To overcome processing limitations, computations should be pushed to the graphics
processing unit (GPU) using NVIDIAs Compute Unified Device Architecture (CUDA). But
the available OpenCV versions, unfortunately, don’t have CUDA support to achieve optimal
performance on GPU-enabled workstations. For optimal utilization of hardware resources,
there should have been a solution to cope with this gap between available hardware resources
and python libraries that use CPU as backend. OpenCV CUDA module which is a set of
classes and functions to utilize CUDA computational capabilities is the clue. It is an influential
tool for the fast implementation of CUDA-accelerated computer vision algorithms. This part of
the thesis encompasses the compilation of the OpenCV library from scratch with CUDA and
CUDNN support, which is the cornerstone of the real-time face expression system from video
streams. In the Face Expression Recognition stage, the compiled model on the new relabeled
balanced FER2013 dataset has been used. The designed scheme was employed in real-time
video processing to classify frames into one of the universal facial expressions Anger, Disgust,
Fear, Happiness, Sadness, Surprise, and Neutrality.
 For the face detection stage, Haar Cascaded and deep learning were used and tested
using both CPU and GPU as backend and the results were compared. In terms of Frame
Per Second (FPS) metric of the overall video stream starting which includes face
detection and facial expression recognition, there was a great improvement in FPS after
using GPU as backend in both Haar and deep learning thanks to the CUDA module of the
newly compiled version of OpenCV. Using OpenCV’s Deep Neural Network (DNN)
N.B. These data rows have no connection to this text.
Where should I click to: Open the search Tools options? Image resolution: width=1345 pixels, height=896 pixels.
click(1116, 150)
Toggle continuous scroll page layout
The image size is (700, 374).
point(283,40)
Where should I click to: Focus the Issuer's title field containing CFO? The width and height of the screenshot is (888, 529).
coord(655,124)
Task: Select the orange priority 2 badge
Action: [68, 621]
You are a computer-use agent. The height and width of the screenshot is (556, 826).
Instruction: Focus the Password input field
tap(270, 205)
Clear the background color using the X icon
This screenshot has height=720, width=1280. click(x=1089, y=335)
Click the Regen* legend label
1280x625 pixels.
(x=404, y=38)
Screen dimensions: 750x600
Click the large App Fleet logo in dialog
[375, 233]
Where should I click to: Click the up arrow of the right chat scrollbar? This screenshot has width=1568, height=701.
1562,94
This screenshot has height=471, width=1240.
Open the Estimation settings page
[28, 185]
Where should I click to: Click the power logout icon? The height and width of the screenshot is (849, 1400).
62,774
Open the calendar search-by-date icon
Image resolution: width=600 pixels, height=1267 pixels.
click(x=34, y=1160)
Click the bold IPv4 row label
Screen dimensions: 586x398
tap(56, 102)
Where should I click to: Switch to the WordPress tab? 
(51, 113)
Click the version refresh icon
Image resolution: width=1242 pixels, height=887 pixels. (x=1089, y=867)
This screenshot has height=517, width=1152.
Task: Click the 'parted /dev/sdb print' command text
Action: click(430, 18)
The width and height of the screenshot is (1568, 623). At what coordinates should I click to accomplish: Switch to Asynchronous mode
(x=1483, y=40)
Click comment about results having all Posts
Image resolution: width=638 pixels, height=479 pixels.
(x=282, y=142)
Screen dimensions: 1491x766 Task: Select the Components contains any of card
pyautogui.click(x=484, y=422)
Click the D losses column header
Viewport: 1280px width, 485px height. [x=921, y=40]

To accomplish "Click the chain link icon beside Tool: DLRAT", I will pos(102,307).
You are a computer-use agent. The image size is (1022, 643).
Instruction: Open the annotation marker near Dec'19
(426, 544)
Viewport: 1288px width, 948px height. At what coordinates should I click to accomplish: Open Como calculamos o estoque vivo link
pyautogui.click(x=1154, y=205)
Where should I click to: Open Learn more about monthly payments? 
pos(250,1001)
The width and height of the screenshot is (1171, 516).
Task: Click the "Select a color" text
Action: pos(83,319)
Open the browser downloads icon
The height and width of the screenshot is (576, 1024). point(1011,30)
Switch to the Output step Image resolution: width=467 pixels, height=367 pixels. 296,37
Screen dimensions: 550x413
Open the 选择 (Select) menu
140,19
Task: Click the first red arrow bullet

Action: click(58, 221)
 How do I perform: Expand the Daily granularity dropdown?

module with NVIDIA GPUs, CUDA, and cuDNN, the FPS has been improved
from 7.41 on the CPU to 23.12 achieving 312.01% faster inference for feature-based
approach. The inference speed has been also improved by up to 169.74% for the deep
learning-based approach as the FPS has been increased from 30.30 using CPU as a
backend to 51.43 using GPU as backend. Deep learning is recommended to be used in the
face detection stage as it was found to be more accurate and faster than the Haar cascade.